Dr. Campbell: I think it really highlights that, as we move forward with this, we are clearly going to be wanting to look at how enfortumab vedotin partners with pembrolizumab and their real-world population. The big question that everyone is going to have is also going to be how agents perform after that combination. How does chemotherapy perform? How do these others perform? I was intrigued that the response rate with sacituzumab govitecan was in the low 20th percentile. My personal clinic experience had not been overly favorable in seeing patients respond. Median PFS was on the short side, under 4 months, and median survival was 6 months. Just to again highlight that this remains a tough space for patients. It could certainly evolve as that potentially becomes more of a second-line treatment option for some, as compared to now a fourth-line treatment in terms of where we looked at it. So, there is a lot of questions, I think, still to be asked about sequence and how drugs perform after EV exposure.

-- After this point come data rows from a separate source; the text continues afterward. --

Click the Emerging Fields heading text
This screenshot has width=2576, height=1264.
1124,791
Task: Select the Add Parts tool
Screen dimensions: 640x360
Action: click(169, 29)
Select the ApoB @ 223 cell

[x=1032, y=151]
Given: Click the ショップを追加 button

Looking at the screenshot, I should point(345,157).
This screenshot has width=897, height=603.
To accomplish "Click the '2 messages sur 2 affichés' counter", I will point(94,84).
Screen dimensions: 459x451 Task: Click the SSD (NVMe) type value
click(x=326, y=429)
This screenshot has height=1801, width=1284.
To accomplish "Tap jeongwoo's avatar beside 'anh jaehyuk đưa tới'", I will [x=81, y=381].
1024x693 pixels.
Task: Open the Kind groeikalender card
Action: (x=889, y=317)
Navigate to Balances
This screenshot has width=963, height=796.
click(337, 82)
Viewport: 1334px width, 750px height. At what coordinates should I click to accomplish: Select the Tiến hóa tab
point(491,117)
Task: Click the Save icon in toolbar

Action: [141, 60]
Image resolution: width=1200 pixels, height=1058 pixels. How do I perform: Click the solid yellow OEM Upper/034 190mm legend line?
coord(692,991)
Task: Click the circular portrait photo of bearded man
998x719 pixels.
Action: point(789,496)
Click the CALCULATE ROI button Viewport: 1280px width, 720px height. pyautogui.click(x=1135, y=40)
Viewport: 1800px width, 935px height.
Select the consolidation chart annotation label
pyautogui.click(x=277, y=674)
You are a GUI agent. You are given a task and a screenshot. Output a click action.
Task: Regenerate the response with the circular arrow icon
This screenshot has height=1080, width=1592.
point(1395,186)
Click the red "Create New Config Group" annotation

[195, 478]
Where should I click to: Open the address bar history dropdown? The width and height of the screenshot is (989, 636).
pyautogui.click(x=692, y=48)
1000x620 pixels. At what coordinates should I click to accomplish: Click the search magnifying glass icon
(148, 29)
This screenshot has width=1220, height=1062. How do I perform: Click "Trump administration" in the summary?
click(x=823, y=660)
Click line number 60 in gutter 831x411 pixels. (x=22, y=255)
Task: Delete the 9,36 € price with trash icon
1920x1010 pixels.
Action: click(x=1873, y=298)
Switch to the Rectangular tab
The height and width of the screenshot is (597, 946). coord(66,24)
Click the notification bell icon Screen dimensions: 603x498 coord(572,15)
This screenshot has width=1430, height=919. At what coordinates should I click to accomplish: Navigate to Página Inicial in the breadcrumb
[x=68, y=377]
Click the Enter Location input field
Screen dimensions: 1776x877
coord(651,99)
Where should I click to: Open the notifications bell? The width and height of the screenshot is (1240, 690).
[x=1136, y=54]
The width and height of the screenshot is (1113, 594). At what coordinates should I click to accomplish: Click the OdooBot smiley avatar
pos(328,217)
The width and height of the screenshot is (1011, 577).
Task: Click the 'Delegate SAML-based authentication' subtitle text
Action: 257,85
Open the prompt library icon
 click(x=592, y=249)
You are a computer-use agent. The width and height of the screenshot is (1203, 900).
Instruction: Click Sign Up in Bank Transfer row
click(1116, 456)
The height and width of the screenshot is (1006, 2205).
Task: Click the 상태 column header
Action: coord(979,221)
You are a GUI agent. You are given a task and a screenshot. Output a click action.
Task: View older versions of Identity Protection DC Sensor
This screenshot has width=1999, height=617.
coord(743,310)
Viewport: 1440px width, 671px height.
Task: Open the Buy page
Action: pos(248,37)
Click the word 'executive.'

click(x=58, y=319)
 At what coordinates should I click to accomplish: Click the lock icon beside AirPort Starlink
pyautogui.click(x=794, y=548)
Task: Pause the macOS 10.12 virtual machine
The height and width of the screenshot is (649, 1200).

Dr. Nizam: These prospective trials in patients with variant histologies are tough to do, but there are 2 neoadjuvant trials, at least in the muscle-invasive space: accelerated MVAC and pembrolizumab, as well as neoadjuvant sacituzumab govitecan in histology. They are both phase 2 pilot trials, so those will give us some information as they read out over the next few years in terms of outcomes in variant histologies.

Dr. Koshkin: There is so much compelling data. With that, thank you for all your contributions as well as the input today.

Dr. Nizam: Thank you for your leadership.

Dr. Campbell: It is an honor. UNITE is a great program, so I am happy to be part of it.

Dr. Koshkin: We look forward to many future great projects and hopefully additional great data to help patients.